= TESTO FORNITO =
====

Il giudice David Monti incontrò Borsellino la sera del 18 luglio 1992. Meno di 24 ore dopo verrà ucciso in via D’Amelio. Il ricercatore palermitano e studioso di criminalità mafiosa Vincenzo Ceruso racconta l’incontro, con la testimonianza di Monti, nel suo nuovo libro “Paolo Borsellino. La toga, la fede, il coraggio”. TPI pubblica un estratto dell’opera

Parlare di Paolo Borsellino come di uno degli eroi della lotta alla mafia gli fa onore, ma rischia di mettere in ombra la singolare statura professionale, umana e spirituale di questo testimone, allo stesso tempo, del coraggio civico e di una fede profonda e vissuta con totale coerenza. Anche grazie a documenti inediti e a interviste con testimoni qualificati, con il suo nuovo libro “Paolo Borsellino. La toga, la fede, il coraggio” (Edizioni San Paolo), Vincenzo Ceruso mostra come il movente ultimo dell’uccisione di Borsellino sia da ricercare nelle sue indaginisul territorio e nell’individuazione delle alleanze e delle complicità che Cosa nostra aveva intessuto con la borghesia mafiosa e con la grande imprenditoria siciliana e nazionale. Alleanze e complicità che erano anche al centro delle investigazioni di Giovanni Falcone e che ne avevano causato la morte.

====

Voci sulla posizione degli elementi
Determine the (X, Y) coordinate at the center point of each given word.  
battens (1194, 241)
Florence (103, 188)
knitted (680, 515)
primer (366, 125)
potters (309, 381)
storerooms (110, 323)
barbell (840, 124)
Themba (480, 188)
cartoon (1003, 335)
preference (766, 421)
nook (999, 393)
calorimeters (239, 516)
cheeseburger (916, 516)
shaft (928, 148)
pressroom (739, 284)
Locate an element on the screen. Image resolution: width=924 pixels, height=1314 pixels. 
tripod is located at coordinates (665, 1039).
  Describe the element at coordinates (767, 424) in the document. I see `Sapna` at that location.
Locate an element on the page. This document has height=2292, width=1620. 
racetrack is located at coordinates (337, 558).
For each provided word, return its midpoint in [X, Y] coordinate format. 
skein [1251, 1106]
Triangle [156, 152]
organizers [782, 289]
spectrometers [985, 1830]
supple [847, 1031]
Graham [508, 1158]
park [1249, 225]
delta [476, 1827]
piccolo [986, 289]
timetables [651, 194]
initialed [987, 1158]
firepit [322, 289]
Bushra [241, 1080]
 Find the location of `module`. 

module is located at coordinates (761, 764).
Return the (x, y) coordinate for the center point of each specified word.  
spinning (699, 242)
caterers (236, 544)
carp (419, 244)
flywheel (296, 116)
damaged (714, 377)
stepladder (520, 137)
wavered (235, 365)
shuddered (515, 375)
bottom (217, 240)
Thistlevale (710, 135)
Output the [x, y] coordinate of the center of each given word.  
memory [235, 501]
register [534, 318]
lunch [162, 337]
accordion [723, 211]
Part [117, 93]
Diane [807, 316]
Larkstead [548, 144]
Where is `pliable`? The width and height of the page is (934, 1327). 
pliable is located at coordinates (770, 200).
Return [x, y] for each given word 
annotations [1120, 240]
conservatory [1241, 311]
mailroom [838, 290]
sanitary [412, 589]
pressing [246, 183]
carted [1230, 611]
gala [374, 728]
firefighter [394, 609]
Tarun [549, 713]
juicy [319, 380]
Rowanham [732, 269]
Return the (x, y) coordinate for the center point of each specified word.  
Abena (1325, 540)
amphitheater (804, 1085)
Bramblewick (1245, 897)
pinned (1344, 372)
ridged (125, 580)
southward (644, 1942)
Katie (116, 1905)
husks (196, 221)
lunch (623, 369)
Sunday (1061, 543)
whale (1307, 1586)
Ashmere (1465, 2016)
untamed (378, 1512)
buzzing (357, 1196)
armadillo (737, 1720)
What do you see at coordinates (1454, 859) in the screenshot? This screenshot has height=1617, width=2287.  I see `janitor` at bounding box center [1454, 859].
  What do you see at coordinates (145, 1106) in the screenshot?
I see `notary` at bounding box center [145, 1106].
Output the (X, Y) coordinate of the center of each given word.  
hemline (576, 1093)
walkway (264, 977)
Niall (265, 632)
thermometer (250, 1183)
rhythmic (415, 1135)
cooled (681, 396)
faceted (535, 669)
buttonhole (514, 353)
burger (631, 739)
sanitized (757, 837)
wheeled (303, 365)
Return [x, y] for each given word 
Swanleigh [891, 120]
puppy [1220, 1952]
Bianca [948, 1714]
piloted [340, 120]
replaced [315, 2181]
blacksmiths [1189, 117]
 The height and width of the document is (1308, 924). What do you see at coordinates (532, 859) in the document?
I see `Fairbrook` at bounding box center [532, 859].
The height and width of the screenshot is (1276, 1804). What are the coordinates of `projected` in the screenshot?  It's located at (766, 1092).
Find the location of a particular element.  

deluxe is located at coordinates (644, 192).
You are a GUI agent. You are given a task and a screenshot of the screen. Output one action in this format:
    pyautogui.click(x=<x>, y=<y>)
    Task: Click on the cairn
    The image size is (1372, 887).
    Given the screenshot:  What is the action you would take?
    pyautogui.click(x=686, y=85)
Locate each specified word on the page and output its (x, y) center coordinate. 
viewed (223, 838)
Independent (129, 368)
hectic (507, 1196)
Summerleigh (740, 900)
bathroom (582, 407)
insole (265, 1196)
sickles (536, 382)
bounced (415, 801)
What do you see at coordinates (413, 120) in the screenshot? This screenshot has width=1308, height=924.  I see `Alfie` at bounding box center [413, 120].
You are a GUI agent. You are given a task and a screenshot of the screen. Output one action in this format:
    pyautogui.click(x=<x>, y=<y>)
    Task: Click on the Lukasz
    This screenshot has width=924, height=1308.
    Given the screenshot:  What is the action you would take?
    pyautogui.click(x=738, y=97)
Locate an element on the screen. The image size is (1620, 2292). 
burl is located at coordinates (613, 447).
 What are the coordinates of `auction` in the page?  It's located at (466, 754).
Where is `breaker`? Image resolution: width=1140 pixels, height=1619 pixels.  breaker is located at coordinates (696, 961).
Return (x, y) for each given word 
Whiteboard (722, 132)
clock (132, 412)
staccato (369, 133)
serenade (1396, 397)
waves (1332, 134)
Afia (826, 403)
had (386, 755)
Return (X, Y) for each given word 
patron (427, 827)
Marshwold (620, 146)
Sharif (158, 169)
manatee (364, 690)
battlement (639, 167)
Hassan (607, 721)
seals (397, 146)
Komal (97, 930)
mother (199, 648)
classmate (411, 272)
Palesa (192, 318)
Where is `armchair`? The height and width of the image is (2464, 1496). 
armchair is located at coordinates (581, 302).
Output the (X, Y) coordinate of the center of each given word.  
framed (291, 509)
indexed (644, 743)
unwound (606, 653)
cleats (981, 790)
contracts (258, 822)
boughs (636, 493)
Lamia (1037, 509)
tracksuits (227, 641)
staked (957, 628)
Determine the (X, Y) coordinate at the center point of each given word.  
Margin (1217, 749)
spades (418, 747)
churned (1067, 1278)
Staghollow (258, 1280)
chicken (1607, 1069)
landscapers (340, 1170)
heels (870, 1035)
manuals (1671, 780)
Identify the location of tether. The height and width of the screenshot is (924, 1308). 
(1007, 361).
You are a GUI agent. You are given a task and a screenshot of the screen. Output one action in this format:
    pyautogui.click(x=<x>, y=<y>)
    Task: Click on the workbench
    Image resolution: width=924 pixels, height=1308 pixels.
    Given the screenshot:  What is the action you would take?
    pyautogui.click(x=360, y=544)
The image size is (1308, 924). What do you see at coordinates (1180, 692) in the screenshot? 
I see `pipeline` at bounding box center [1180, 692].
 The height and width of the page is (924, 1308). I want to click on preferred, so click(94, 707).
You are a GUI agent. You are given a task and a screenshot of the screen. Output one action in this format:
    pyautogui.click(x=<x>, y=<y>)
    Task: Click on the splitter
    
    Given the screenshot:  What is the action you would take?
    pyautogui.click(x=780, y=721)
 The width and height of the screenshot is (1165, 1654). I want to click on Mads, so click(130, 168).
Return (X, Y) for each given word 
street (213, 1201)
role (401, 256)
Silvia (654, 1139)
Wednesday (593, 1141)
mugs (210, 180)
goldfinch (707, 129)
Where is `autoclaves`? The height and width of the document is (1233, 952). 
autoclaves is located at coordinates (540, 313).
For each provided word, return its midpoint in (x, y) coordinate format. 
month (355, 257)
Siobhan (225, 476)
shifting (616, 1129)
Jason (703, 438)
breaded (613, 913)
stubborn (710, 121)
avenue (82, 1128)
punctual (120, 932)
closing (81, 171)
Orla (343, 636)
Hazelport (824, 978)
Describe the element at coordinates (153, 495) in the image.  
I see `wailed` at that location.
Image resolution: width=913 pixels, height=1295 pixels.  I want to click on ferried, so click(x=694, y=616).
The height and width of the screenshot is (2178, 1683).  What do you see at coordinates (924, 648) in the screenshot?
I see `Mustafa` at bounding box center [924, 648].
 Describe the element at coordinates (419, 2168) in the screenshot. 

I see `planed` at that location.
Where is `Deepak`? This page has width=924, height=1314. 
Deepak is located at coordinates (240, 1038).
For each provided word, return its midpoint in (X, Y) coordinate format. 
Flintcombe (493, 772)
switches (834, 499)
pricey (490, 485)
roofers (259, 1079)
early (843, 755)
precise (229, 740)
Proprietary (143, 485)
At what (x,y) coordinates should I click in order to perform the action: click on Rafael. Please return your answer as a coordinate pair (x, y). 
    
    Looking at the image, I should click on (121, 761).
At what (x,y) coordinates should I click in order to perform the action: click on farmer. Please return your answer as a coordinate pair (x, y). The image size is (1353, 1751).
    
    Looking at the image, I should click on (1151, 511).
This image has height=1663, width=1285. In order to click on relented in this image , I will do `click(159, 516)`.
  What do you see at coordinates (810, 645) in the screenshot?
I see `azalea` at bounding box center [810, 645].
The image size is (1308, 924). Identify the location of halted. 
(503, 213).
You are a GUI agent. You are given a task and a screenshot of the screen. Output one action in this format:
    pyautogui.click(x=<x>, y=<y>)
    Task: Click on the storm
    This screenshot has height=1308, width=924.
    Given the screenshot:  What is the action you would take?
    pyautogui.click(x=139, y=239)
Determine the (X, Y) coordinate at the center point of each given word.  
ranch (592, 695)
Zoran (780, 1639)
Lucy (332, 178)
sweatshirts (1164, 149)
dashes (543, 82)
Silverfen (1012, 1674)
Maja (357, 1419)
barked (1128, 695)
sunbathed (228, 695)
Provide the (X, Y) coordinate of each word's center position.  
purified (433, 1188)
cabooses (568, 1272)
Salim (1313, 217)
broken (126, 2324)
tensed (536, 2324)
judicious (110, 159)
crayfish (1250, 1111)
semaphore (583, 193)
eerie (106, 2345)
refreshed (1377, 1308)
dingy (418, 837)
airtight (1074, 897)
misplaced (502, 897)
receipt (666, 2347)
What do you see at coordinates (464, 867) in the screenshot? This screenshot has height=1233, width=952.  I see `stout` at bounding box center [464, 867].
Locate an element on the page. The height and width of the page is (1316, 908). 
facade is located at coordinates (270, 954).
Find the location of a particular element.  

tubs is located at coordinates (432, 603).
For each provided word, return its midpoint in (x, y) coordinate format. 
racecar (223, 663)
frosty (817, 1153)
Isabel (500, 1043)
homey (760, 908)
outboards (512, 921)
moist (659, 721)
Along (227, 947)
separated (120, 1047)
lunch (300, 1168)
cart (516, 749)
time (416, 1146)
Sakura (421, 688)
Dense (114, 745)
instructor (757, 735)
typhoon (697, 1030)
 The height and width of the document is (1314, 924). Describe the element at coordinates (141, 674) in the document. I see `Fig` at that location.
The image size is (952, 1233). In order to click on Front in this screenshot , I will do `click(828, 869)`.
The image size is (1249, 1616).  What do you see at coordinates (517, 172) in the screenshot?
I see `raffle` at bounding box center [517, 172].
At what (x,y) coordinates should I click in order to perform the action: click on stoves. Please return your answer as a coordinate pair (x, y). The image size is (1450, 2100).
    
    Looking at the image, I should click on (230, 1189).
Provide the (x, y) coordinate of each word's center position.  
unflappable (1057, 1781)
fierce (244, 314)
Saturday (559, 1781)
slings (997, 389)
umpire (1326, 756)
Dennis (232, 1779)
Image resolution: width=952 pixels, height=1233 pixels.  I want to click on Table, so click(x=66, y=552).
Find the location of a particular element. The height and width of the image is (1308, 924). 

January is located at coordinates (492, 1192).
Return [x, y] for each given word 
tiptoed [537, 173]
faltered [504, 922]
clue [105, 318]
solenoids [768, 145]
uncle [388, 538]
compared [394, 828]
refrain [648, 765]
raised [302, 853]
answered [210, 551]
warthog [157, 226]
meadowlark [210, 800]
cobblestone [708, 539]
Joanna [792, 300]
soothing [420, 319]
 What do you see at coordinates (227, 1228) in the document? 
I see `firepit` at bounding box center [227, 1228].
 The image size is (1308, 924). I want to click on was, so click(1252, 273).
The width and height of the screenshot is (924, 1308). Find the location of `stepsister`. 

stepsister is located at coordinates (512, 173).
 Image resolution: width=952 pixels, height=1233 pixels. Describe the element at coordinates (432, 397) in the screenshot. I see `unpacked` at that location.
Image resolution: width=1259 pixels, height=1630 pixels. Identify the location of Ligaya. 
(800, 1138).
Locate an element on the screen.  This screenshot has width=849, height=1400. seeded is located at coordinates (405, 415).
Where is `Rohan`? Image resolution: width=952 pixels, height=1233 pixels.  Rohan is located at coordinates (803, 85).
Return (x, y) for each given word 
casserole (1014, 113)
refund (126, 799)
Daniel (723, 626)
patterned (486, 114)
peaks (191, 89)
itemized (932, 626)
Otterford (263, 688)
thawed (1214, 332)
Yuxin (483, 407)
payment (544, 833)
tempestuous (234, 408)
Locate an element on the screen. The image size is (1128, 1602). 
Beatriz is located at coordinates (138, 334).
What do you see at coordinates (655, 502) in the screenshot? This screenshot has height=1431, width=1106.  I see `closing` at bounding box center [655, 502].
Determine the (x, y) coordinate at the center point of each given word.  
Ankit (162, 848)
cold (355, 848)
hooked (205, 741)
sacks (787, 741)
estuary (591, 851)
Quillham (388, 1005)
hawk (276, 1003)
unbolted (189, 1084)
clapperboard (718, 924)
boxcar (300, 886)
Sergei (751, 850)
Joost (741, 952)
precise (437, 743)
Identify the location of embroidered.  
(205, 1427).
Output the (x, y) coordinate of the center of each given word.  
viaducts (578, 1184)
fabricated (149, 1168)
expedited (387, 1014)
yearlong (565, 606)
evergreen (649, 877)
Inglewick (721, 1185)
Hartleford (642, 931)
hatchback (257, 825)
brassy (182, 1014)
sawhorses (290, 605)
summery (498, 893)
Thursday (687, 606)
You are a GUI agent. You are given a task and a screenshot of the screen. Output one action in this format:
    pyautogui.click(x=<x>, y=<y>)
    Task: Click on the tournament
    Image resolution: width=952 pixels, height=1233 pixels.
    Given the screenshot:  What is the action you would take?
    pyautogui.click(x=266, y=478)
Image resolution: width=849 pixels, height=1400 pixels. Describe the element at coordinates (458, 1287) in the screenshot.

====

= IL TUO COMPITO =
Stampa per intero e senza alcuna modifica il testo su Paolo Borsellino.

= RISULTATO QUI SOTTO =
Il giudice David Monti incontrò Borsellino la sera del 18 luglio 1992. Meno di 24 ore dopo verrà ucciso in via D’Amelio. Il ricercatore palermitano e studioso di criminalità mafiosa Vincenzo Ceruso racconta l’incontro, con la testimonianza di Monti, nel suo nuovo libro “Paolo Borsellino. La toga, la fede, il coraggio”. TPI pubblica un estratto dell’opera

Parlare di Paolo Borsellino come di uno degli eroi della lotta alla mafia gli fa onore, ma rischia di mettere in ombra la singolare statura professionale, umana e spirituale di questo testimone, allo stesso tempo, del coraggio civico e di una fede profonda e vissuta con totale coerenza. Anche grazie a documenti inediti e a interviste con testimoni qualificati, con il suo nuovo libro “Paolo Borsellino. La toga, la fede, il coraggio” (Edizioni San Paolo), Vincenzo Ceruso mostra come il movente ultimo dell’uccisione di Borsellino sia da ricercare nelle sue indaginisul territorio e nell’individuazione delle alleanze e delle complicità che Cosa nostra aveva intessuto con la borghesia mafiosa e con la grande imprenditoria siciliana e nazionale. Alleanze e complicità che erano anche al centro delle investigazioni di Giovanni Falcone e che ne avevano causato la morte.